___ DATA PROVIDED ___

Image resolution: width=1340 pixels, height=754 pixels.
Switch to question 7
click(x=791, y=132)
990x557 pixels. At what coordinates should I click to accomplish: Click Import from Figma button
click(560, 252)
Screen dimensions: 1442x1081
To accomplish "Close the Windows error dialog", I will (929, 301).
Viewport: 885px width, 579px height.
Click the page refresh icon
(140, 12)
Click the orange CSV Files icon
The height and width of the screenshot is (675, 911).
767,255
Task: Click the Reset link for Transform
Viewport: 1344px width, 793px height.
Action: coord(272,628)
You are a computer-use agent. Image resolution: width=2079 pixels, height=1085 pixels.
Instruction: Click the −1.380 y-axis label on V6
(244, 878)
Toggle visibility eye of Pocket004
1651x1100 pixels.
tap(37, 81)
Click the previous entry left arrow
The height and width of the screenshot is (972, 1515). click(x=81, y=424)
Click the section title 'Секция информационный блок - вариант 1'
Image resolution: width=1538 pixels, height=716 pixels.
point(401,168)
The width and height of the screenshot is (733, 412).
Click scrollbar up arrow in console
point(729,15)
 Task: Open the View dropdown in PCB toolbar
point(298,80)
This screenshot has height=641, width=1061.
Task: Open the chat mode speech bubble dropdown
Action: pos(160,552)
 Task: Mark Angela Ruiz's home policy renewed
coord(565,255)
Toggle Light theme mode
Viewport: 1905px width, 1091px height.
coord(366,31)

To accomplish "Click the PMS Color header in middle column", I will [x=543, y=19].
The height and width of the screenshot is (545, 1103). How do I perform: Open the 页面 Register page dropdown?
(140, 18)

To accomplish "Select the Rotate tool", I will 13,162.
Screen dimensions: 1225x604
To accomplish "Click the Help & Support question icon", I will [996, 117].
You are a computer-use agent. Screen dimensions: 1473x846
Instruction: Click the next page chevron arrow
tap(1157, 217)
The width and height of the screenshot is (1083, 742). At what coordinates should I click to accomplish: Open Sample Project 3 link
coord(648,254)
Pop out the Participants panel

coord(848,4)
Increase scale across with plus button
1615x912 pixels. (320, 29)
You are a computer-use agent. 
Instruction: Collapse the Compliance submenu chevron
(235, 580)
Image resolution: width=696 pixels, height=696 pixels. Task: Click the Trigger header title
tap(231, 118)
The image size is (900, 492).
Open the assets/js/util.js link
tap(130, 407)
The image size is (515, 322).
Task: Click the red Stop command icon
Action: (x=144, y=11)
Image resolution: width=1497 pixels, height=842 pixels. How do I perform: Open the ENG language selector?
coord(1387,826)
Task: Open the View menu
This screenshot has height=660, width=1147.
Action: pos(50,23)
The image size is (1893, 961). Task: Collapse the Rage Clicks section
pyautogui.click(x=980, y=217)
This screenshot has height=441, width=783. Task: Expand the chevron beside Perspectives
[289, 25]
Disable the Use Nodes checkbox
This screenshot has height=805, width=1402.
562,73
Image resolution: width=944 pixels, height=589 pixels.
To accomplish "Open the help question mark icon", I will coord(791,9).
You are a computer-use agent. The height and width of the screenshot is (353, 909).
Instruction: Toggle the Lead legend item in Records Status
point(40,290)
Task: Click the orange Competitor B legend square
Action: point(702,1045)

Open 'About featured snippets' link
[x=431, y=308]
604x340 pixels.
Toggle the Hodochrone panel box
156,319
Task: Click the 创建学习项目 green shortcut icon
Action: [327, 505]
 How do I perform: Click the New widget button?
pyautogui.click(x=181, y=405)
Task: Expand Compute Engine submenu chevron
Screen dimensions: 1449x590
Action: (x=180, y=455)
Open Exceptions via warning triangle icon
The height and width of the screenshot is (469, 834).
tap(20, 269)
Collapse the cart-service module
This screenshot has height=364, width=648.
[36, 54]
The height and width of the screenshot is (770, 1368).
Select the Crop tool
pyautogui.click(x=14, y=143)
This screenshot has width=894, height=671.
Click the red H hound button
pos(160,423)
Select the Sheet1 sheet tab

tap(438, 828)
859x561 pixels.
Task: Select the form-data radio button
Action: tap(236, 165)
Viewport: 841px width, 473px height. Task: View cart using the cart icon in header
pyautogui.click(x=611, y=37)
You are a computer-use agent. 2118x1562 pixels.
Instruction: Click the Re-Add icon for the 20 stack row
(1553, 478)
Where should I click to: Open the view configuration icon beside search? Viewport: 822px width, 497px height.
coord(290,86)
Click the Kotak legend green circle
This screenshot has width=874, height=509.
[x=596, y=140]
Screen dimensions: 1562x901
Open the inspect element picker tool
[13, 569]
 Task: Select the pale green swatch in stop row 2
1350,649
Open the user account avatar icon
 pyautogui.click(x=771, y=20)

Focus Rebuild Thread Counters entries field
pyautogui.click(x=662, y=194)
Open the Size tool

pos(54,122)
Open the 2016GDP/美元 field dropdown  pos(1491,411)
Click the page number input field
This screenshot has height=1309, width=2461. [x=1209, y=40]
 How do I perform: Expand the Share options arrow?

___

* **TASK DIRECTIONS**: Using the entries above, print each one again without any alteration.

* **RESULT**:
Image resolution: width=1340 pixels, height=754 pixels.
Switch to question 7
click(x=791, y=132)
990x557 pixels. At what coordinates should I click to accomplish: Click Import from Figma button
click(560, 252)
Screen dimensions: 1442x1081
To accomplish "Close the Windows error dialog", I will (929, 301).
Viewport: 885px width, 579px height.
Click the page refresh icon
(140, 12)
Click the orange CSV Files icon
The height and width of the screenshot is (675, 911).
767,255
Task: Click the Reset link for Transform
Viewport: 1344px width, 793px height.
Action: coord(272,628)
You are a computer-use agent. Image resolution: width=2079 pixels, height=1085 pixels.
Instruction: Click the −1.380 y-axis label on V6
(244, 878)
Toggle visibility eye of Pocket004
1651x1100 pixels.
tap(37, 81)
Click the previous entry left arrow
The height and width of the screenshot is (972, 1515). click(x=81, y=424)
Click the section title 'Секция информационный блок - вариант 1'
Image resolution: width=1538 pixels, height=716 pixels.
point(401,168)
The width and height of the screenshot is (733, 412).
Click scrollbar up arrow in console
point(729,15)
 Task: Open the View dropdown in PCB toolbar
point(298,80)
This screenshot has height=641, width=1061.
Task: Open the chat mode speech bubble dropdown
Action: pos(160,552)
 Task: Mark Angela Ruiz's home policy renewed
coord(565,255)
Toggle Light theme mode
Viewport: 1905px width, 1091px height.
coord(366,31)

To accomplish "Click the PMS Color header in middle column", I will [x=543, y=19].
The height and width of the screenshot is (545, 1103). How do I perform: Open the 页面 Register page dropdown?
(140, 18)

To accomplish "Select the Rotate tool", I will 13,162.
Screen dimensions: 1225x604
To accomplish "Click the Help & Support question icon", I will [996, 117].
You are a computer-use agent. Screen dimensions: 1473x846
Instruction: Click the next page chevron arrow
tap(1157, 217)
The width and height of the screenshot is (1083, 742). At what coordinates should I click to accomplish: Open Sample Project 3 link
coord(648,254)
Pop out the Participants panel

coord(848,4)
Increase scale across with plus button
1615x912 pixels. (320, 29)
You are a computer-use agent. 
Instruction: Collapse the Compliance submenu chevron
(235, 580)
Image resolution: width=696 pixels, height=696 pixels. Task: Click the Trigger header title
tap(231, 118)
The image size is (900, 492).
Open the assets/js/util.js link
tap(130, 407)
The image size is (515, 322).
Task: Click the red Stop command icon
Action: (x=144, y=11)
Image resolution: width=1497 pixels, height=842 pixels. How do I perform: Open the ENG language selector?
coord(1387,826)
Task: Open the View menu
This screenshot has height=660, width=1147.
Action: pos(50,23)
The image size is (1893, 961). Task: Collapse the Rage Clicks section
pyautogui.click(x=980, y=217)
This screenshot has height=441, width=783. Task: Expand the chevron beside Perspectives
[289, 25]
Disable the Use Nodes checkbox
This screenshot has height=805, width=1402.
562,73
Image resolution: width=944 pixels, height=589 pixels.
To accomplish "Open the help question mark icon", I will coord(791,9).
You are a computer-use agent. The height and width of the screenshot is (353, 909).
Instruction: Toggle the Lead legend item in Records Status
point(40,290)
Task: Click the orange Competitor B legend square
Action: point(702,1045)

Open 'About featured snippets' link
[x=431, y=308]
604x340 pixels.
Toggle the Hodochrone panel box
156,319
Task: Click the 创建学习项目 green shortcut icon
Action: [327, 505]
 How do I perform: Click the New widget button?
pyautogui.click(x=181, y=405)
Task: Expand Compute Engine submenu chevron
Screen dimensions: 1449x590
Action: (x=180, y=455)
Open Exceptions via warning triangle icon
The height and width of the screenshot is (469, 834).
tap(20, 269)
Collapse the cart-service module
This screenshot has height=364, width=648.
[36, 54]
The height and width of the screenshot is (770, 1368).
Select the Crop tool
pyautogui.click(x=14, y=143)
This screenshot has width=894, height=671.
Click the red H hound button
pos(160,423)
Select the Sheet1 sheet tab

tap(438, 828)
859x561 pixels.
Task: Select the form-data radio button
Action: tap(236, 165)
Viewport: 841px width, 473px height. Task: View cart using the cart icon in header
pyautogui.click(x=611, y=37)
You are a computer-use agent. 2118x1562 pixels.
Instruction: Click the Re-Add icon for the 20 stack row
(1553, 478)
Where should I click to: Open the view configuration icon beside search? Viewport: 822px width, 497px height.
coord(290,86)
Click the Kotak legend green circle
This screenshot has width=874, height=509.
[x=596, y=140]
Screen dimensions: 1562x901
Open the inspect element picker tool
[13, 569]
 Task: Select the pale green swatch in stop row 2
1350,649
Open the user account avatar icon
 pyautogui.click(x=771, y=20)

Focus Rebuild Thread Counters entries field
pyautogui.click(x=662, y=194)
Open the Size tool

pos(54,122)
Open the 2016GDP/美元 field dropdown  pos(1491,411)
Click the page number input field
This screenshot has height=1309, width=2461. [x=1209, y=40]
 How do I perform: Expand the Share options arrow?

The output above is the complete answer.